WORK ORDER:
Using the listing below, extract each line that has the word "agent" in it.

Segment Open

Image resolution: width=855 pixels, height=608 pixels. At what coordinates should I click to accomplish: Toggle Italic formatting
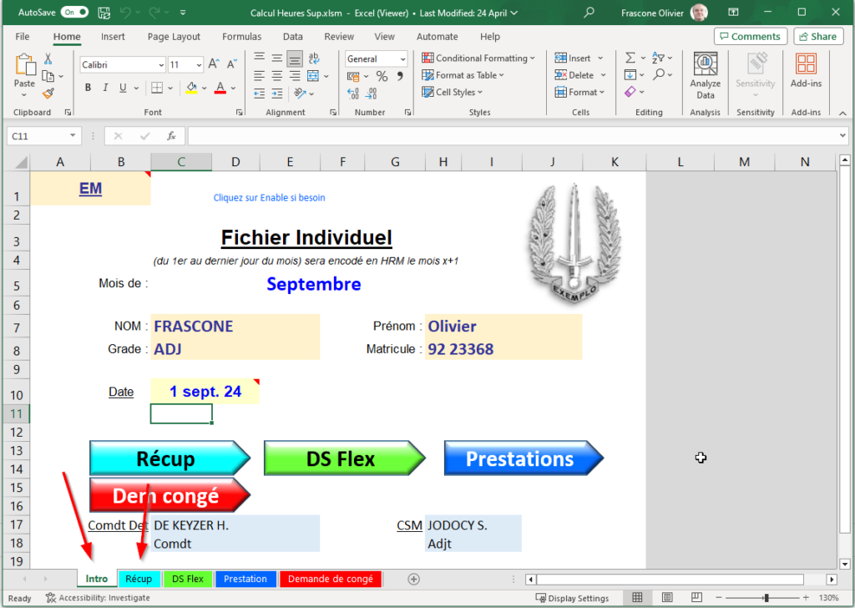pos(106,88)
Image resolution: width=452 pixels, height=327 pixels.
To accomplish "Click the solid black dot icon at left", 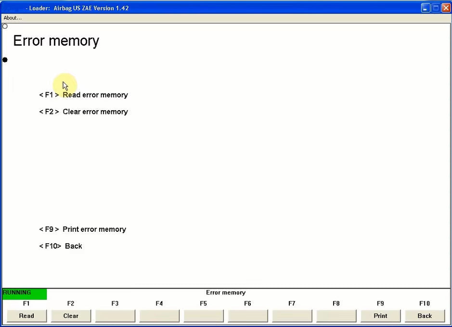I will click(5, 60).
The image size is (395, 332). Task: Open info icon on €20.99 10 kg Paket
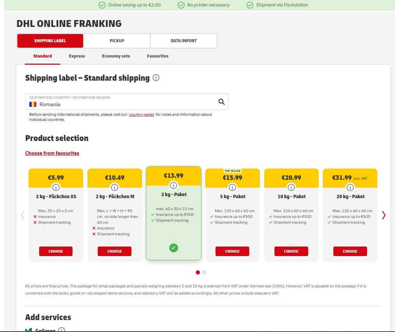[291, 187]
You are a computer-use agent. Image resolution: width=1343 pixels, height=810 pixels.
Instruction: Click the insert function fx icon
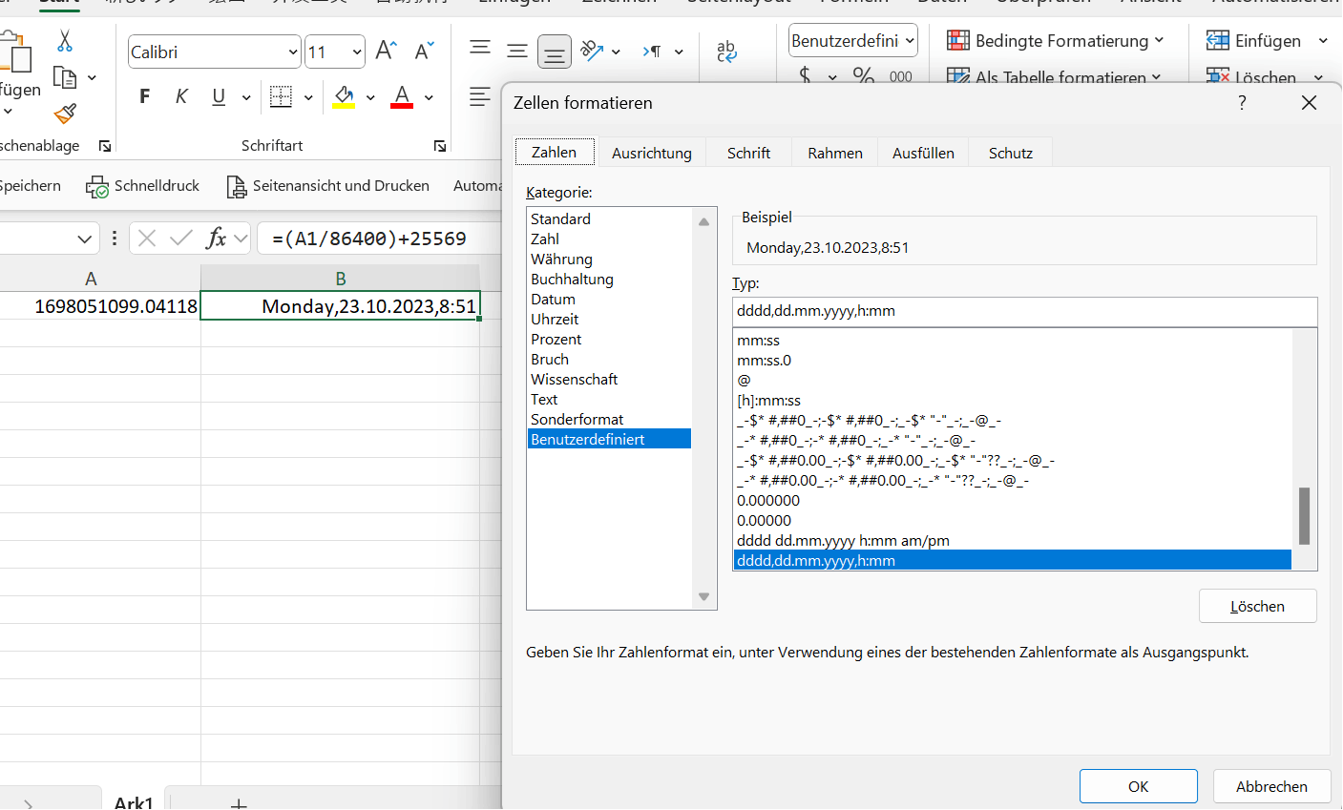coord(217,239)
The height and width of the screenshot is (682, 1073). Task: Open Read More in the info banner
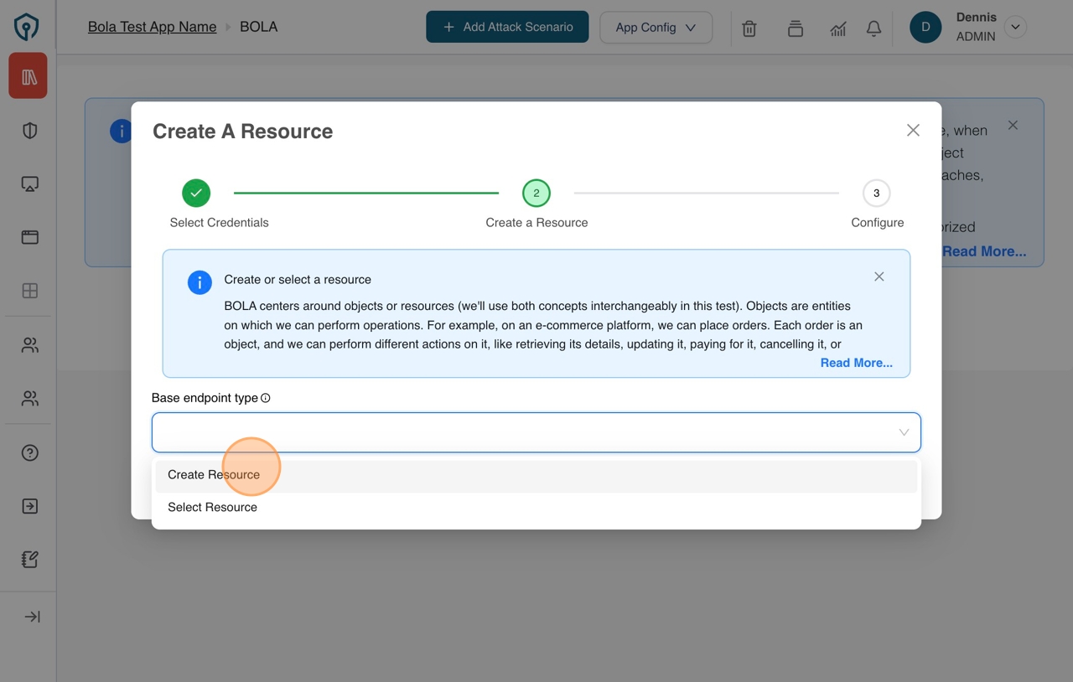pyautogui.click(x=856, y=363)
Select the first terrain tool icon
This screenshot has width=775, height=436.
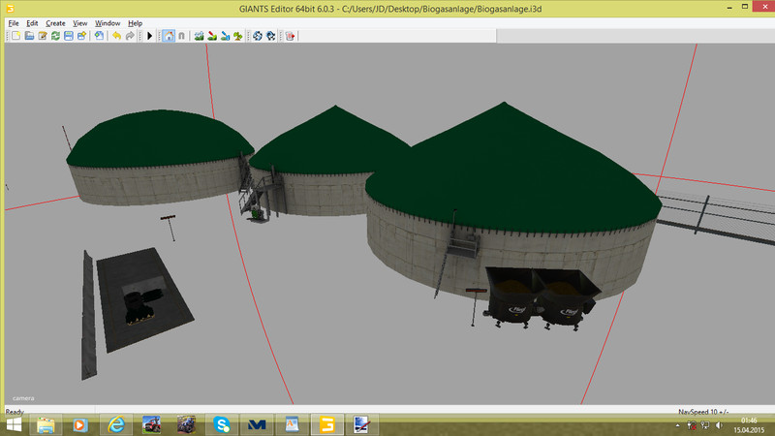(200, 36)
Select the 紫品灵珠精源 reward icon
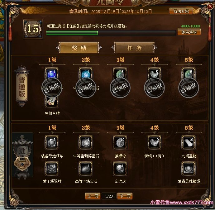This screenshot has height=210, width=215. (189, 169)
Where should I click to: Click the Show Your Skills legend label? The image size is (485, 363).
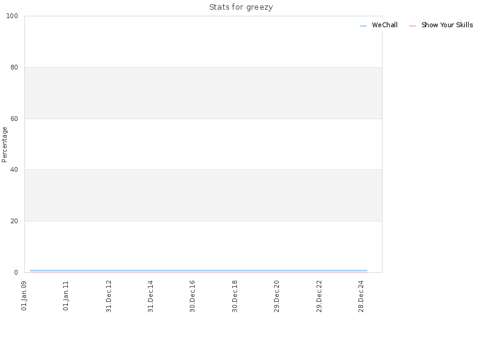tap(447, 25)
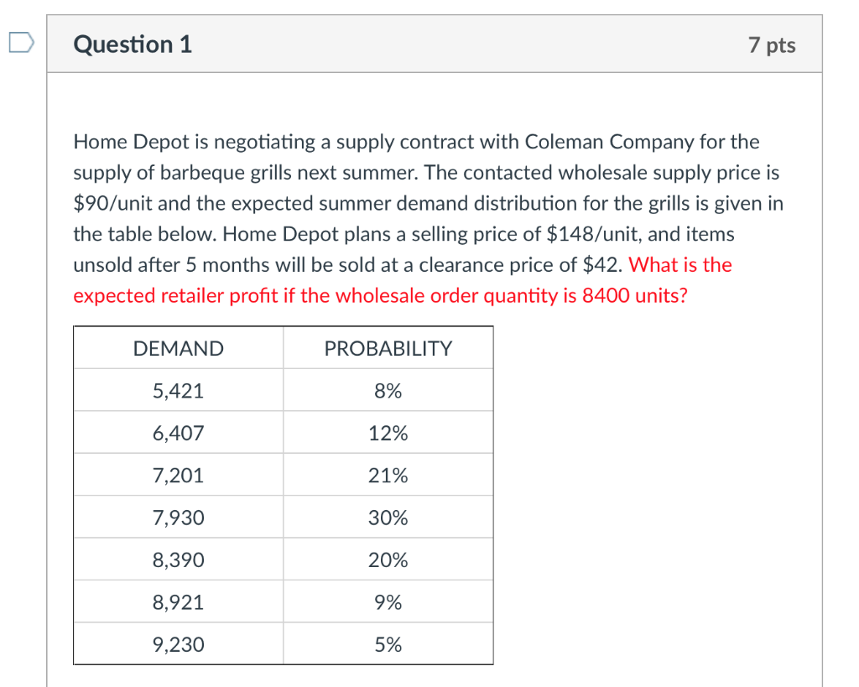Click the 30% probability cell
Viewport: 859px width, 687px height.
tap(388, 518)

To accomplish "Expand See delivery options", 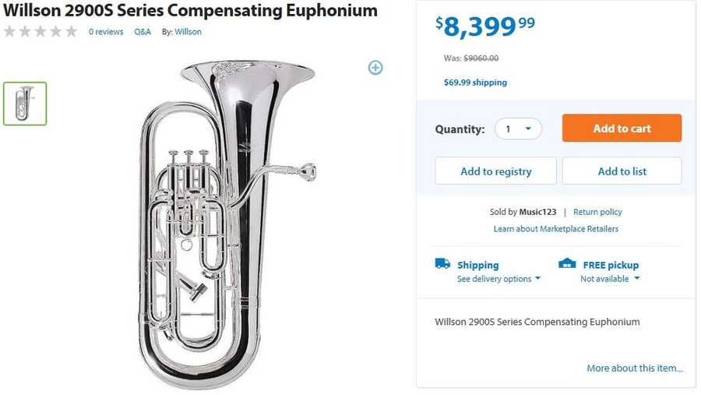I will click(x=498, y=279).
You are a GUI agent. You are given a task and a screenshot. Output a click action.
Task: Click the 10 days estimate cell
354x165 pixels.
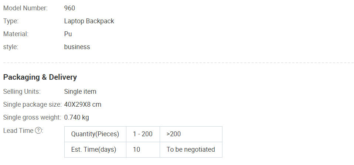point(143,149)
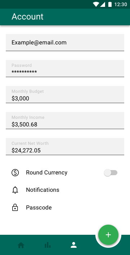Viewport: 130px width, 255px height.
Task: Open the bar chart statistics tab
Action: point(47,245)
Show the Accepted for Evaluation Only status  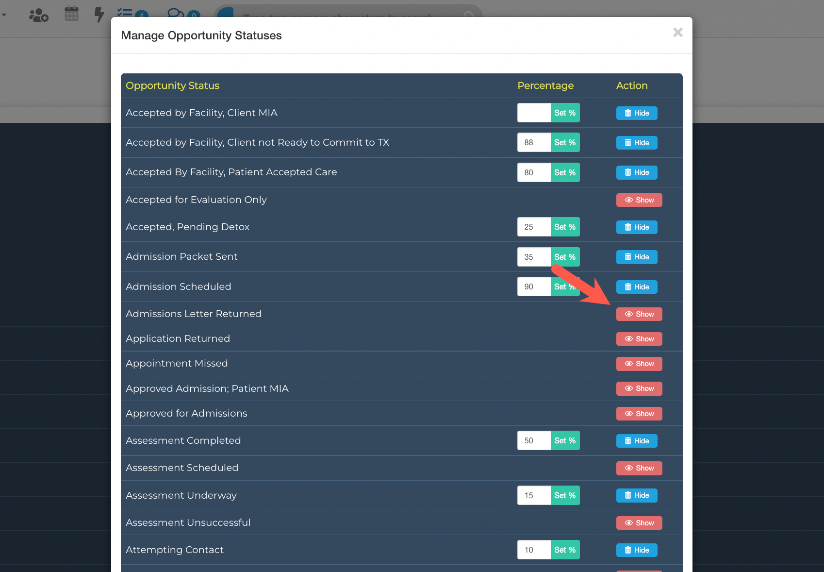pos(639,200)
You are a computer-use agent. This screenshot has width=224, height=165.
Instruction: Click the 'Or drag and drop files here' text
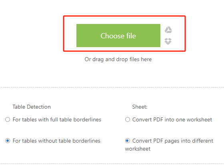pyautogui.click(x=118, y=60)
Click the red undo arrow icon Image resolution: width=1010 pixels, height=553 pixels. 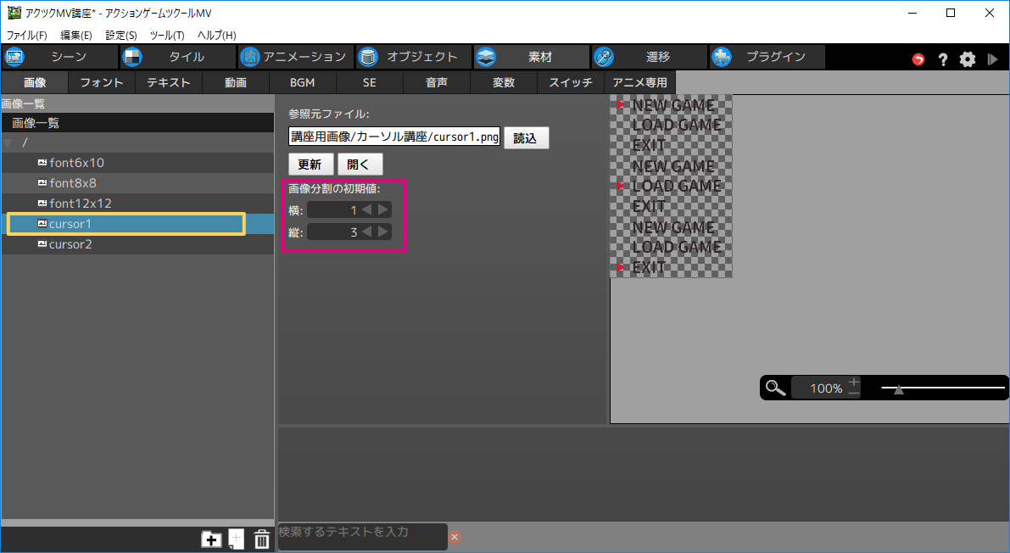pos(918,59)
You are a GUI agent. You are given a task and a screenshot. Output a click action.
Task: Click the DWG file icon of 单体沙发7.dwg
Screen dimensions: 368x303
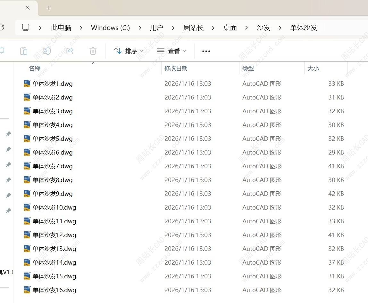(27, 166)
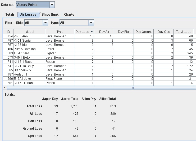The height and width of the screenshot is (141, 196).
Task: Sort by the Day Air column
Action: (104, 32)
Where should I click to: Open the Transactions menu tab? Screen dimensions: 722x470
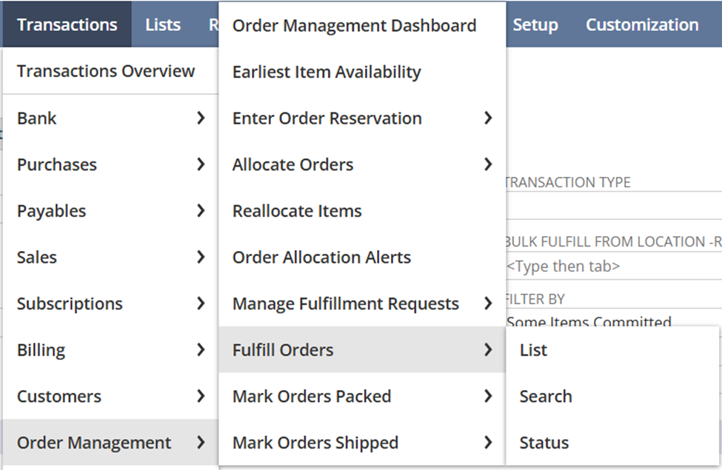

Segment Closed

FINAL ANSWER:
You are a computer-use agent. Image resolution: width=1343 pixels, height=810 pixels.
You are a GUI agent. You are given a task and a screenshot. Output a click action.
You are a computer-use agent. This screenshot has width=224, height=165.
You are a GUI agent. You are given a task and a screenshot. Output a click action.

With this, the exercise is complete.